Steve Jobs Tweaks California's Organ Donation Law

Did his experience with user-friendly interfaces help Steve Jobs double the number of organ transplants available in California?

This piece was originally published last October. See all coverage of Steve Jobs' life and death.

In 2008 and 2009 there was a lot of speculation about Steve Jobs' health. He was noticeably gaunt. But Apple PR wasn't clear about his condition, calling it a "cold" or a "hormone imbalance." It turns out he had a failing liver and was learning he needed a transplant.

As Business Insider tells it, Jobs then ran around the country, trying to get on as many liver waiting lists as possible. This is one (very expensive and time-consuming) way you can improve your chances of getting a donated organ if you have the resources. He ended up getting one, of course, but not everyone does.

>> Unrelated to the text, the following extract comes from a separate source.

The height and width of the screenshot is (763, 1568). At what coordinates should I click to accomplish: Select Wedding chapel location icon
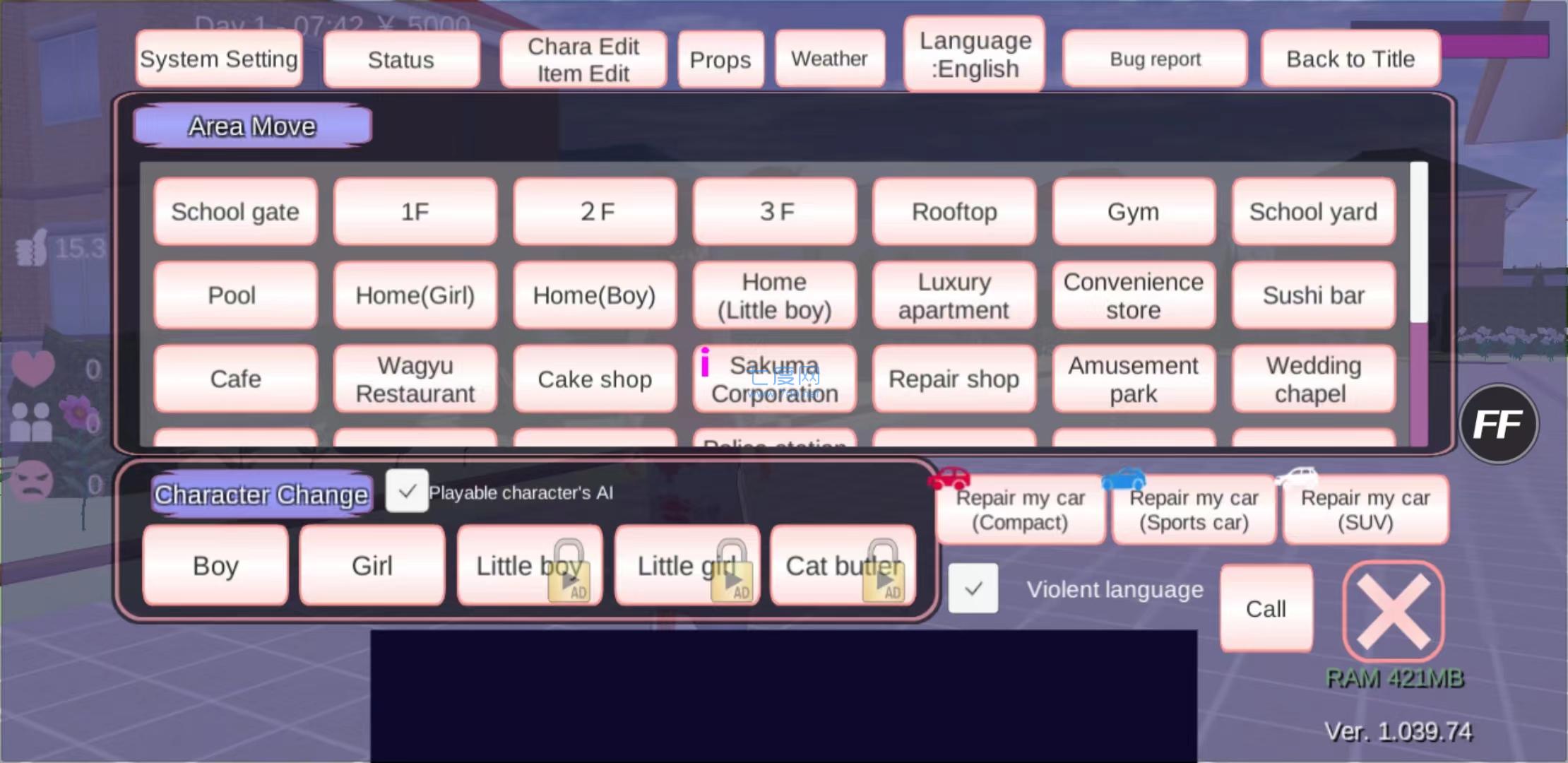[1314, 378]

The whole ordeal convinced him, apparently, that the process for getting organs was unfair, and the process of finding donors could be improved. As the story goes, he made a personal appeal to Maria Shriver and Arnold Schwarzenegger to change the law.

And it worked.

Yesterday, California Governor Arnold Schwarzenegger signed into law a bill that will make California the first state in the nation to create a live donor registry for kidney transplants.

The bill also requires California drivers to decide whether they want to be organ donors when they renew their drivers' licenses. According to one notable supporter, this second measure alone should double the number of organ transplants available in California.

It's a fascinating story, but here's the most fascinating detail: Apparently Jobs was pushing for that latter provision. He wanted to make sure that drivers didn't just have the option of electing to become donors, but actually were forced to declare whether they would or wouldn't be. I can't help thinking that's the contribution of someone who knows the power of nudges and default settings and is applying insights from user interfaces design to the DMV. And that makes me think that UI experts should be more involved in government, not just designing better tax forms but consulting on policy.